■ Short exercise 1 ■
From the court judgment, return the passage starting with "2852. When he" and going on through "on the spot.".
■ Short exercise 2 ■
Translate this sentence from the court judgment into Spanish: "In the said accident, deceased sustained serious head injury."
■ Short exercise 3 ■
Extend the motor accident appeal judgment, picking up right after its last sentence.

■ Source text ■
⟨
IN THE HIGH COURT OF JUDICATURE AT BOMBAY

BENCH AT AURANGABAD

FIRST APPEAL NO. 1524 OF 2011

1.Smt. Shobha wd/o Sampat Shinde,

Age 43 years, Occu. Household,

2.Sujay s/o Sampat Shinde,

Age 24 years, Occu. Education,

3.Dinesh s/o Sampat Shinde,

Age 22 years, Occu. Education,

4.Smt. Sakhubai wd/o Pandurang Shinde,

Age 87 years, Occcu. Nil.

All R/o Shekaiwadi, at Post & Tq. Akole,

Dist. Ahmednagar ...Appellants

VERSUS

1.Gajendra s/o Hanumantappa Mandhare,

Age Major, Occu. Driver,

C/o Divisional Controller,

N.W.K.R.T.C., Haveri Division,

Haveri, Karnataka

2.The Managing Director,

N.W.K.R.T.C.,

Central Office, Haveri Division,

Gokul Road, Hubali, Karnataka ...Respondents

***

Mr. S. T. Shelke, Advocate for Appellants

Mr. Manoj Shinde h/f Mr. M. K. Goyanka, Advocate for Respondent No.2

***

CORAM:ABHAY S. WAGHWASE, J

RESERVED ON :FEBRUARY 16, 2026

PRONOUNCED ON :FEBRUARY 18, 2026

Page 1 of 15 2026:BHC-AUG:7076

FA-1524-2011.odt

JUDGMENT:

1. This Appeal is preferred under Section 173 of Motor Vehicle

Act, 1988 (for short “the Act”) by original claimants taking exception to

the judgment and order dated 06.04.2011 passed in MACP No.

147/2007.

2. Claimants are wife, children and parent of deceased Sampat

Pandurang Shinde, who died in motor vehicular accident occurred on

19.06.2007. It is the case of the claimants that, on 19.06.2007 at about

05.00 pm deceased was proceeding on motorcycle bearing no. MH-17-P-

2852. When he reached Nashik Pune Road, a bus bearing No. KA-27-F-

239 came from opposite direction and while overtaking gave dash to

motorcycle of deceased in rash and negligent manner. In the said

accident, deceased sustained serious head injury. As a result of fatal

injuries, deceased died on the spot.
⟩
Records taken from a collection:
⟨
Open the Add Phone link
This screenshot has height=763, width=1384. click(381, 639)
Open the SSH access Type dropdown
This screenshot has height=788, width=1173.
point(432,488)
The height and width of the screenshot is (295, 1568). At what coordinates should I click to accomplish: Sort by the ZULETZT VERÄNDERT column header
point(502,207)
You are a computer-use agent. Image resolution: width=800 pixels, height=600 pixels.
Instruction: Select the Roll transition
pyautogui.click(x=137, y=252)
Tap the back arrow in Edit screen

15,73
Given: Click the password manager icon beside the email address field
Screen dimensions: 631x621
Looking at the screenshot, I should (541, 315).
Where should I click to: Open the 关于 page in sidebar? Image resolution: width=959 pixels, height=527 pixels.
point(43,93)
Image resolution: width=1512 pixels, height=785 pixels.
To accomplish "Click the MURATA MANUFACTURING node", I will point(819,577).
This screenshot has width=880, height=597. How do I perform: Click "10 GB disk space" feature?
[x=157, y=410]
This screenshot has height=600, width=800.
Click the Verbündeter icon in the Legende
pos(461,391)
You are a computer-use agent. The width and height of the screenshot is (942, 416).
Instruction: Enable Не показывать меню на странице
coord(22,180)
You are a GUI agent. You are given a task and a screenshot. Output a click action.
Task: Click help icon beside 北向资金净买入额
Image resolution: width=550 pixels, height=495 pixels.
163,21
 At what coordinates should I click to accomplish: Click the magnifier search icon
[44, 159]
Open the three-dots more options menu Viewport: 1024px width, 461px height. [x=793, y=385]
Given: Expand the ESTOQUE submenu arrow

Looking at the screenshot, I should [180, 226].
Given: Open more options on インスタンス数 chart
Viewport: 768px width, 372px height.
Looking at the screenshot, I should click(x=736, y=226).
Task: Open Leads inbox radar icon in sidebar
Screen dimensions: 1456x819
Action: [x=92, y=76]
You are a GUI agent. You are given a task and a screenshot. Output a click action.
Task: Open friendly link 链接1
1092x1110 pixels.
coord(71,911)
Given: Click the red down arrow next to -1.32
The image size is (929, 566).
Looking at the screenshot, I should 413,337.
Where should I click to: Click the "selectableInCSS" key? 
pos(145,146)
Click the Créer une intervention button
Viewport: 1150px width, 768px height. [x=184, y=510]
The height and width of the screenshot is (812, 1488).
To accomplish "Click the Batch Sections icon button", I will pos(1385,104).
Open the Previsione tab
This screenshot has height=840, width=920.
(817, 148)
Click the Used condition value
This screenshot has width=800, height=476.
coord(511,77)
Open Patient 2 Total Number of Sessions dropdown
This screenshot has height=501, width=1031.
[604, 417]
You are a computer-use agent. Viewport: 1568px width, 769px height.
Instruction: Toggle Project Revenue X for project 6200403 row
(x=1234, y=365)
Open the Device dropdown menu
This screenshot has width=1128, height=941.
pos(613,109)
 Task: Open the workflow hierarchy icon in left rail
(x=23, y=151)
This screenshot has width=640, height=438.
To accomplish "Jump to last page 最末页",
⟩
■ Written answer 1 ■
2852. When he reached Nashik Pune Road, a bus bearing No. KA-27-F-

239 came from opposite direction and while overtaking gave dash to

motorcycle of deceased in rash and negligent manner. In the said

accident, deceased sustained serious head injury. As a result of fatal

injuries, deceased died on the spot.

■ Written answer 2 ■
En dicho accidente, el fallecido sufrió una grave lesión en la cabeza.

■ Written answer 3 ■
Claimants being widow, children & parent filed above claim

Petition before Tribunal at Ahmednagar claiming compensation of Rs.9

lacs. It is the case of the Claimants that, deceased was aged about 40

years at the time of accident and by doing agricultural work, he was

earning Rs.1 to 1.5 lacs p.a., by doing electric fitting work, he was

earning Rs.70,000/- p.a. and by doing milk selling business, he was

earning Rs.1 lacs p.a.

Page 2 of 15

FA-1524-2011.odt

3. Respondent No. 1 though appeared in the claim Petition,

failed to file written statement. Respondent No. 2 has contested the

claim petition and filed written statement at Exhibit 19 denying the

claim and contentions of the claimants.

4. After framing of the issues at Exhibit 20, Claimant No.1 –

Shobha Sampat Shinde led her evidence at Exhibit 29. Tribunal by

impugned judgment and award directed Respondents to pay sum of

Rs.2,92,000/- along with interest at 7.5% per annum. Since

compensation granted by the Tribunal is found to be inadequate,

Claimants/Appellants preferred this Appeal.

5. Learned Counsel for the Claimants/Appellants seeks

enhancement of compensation on the ground that, Tribunal has failed to

take into consideration the income of the deceased to the tune of

Rs.6,000/- p.m. That, Tribunal has also not considered the future

prospects of the deceased & has also erred in applying multiplier of 12

instead of 15 in view of judgment of Hon’ble Apex Court in case of

National Insurance Co. Ltd vs. Pranay Sethi, (2017) 16 SCC 680. That,

Tribunal has erred in deducting 1/3rd income towards personal

expenses of the deceased instead of deducting 1/4th. That, even

consortium ought to have been paid at Rs.40,000/- per claimant in view

of the judgment of the Hon’ble Apex Court in case of Magma General

Page 3 of 15

FA-1524-2011.odt

Insurance Co. Ltd vs. Nanu Ram and Ors, 2018 ALL SCR 2001. Finally,

by relying upon the judgment of Hon’ble Apex Court in case of

Mohammed Siddique and Another vs. National Insurance Company

Limited and Others, (2020) 3 SCC 57, it is vehemently submitted that,

Tribunal has erred in considering contributory negligence of the

deceased in occurrence of accident when, in fact, driver of the bus was

driving vehicle in rash and negligent manner.

6. Learned Counsel for the Respondent No. 2 opposed the

above contentions by pointing out the evidence on record, which

according to him, indicates that, income of the deceased has rightly been

considered by Tribunal. It is his submission that, Tribunal has rightly

deducted the 1/3rd income towards personal expenses of the deceased.

He further submitted that, deceased also responsible for occurrence of

accident as he is driving motorcycle rash and negligently and without

following traffic rules. On these amongst other contentions, he seek

dismissal of the Appeal.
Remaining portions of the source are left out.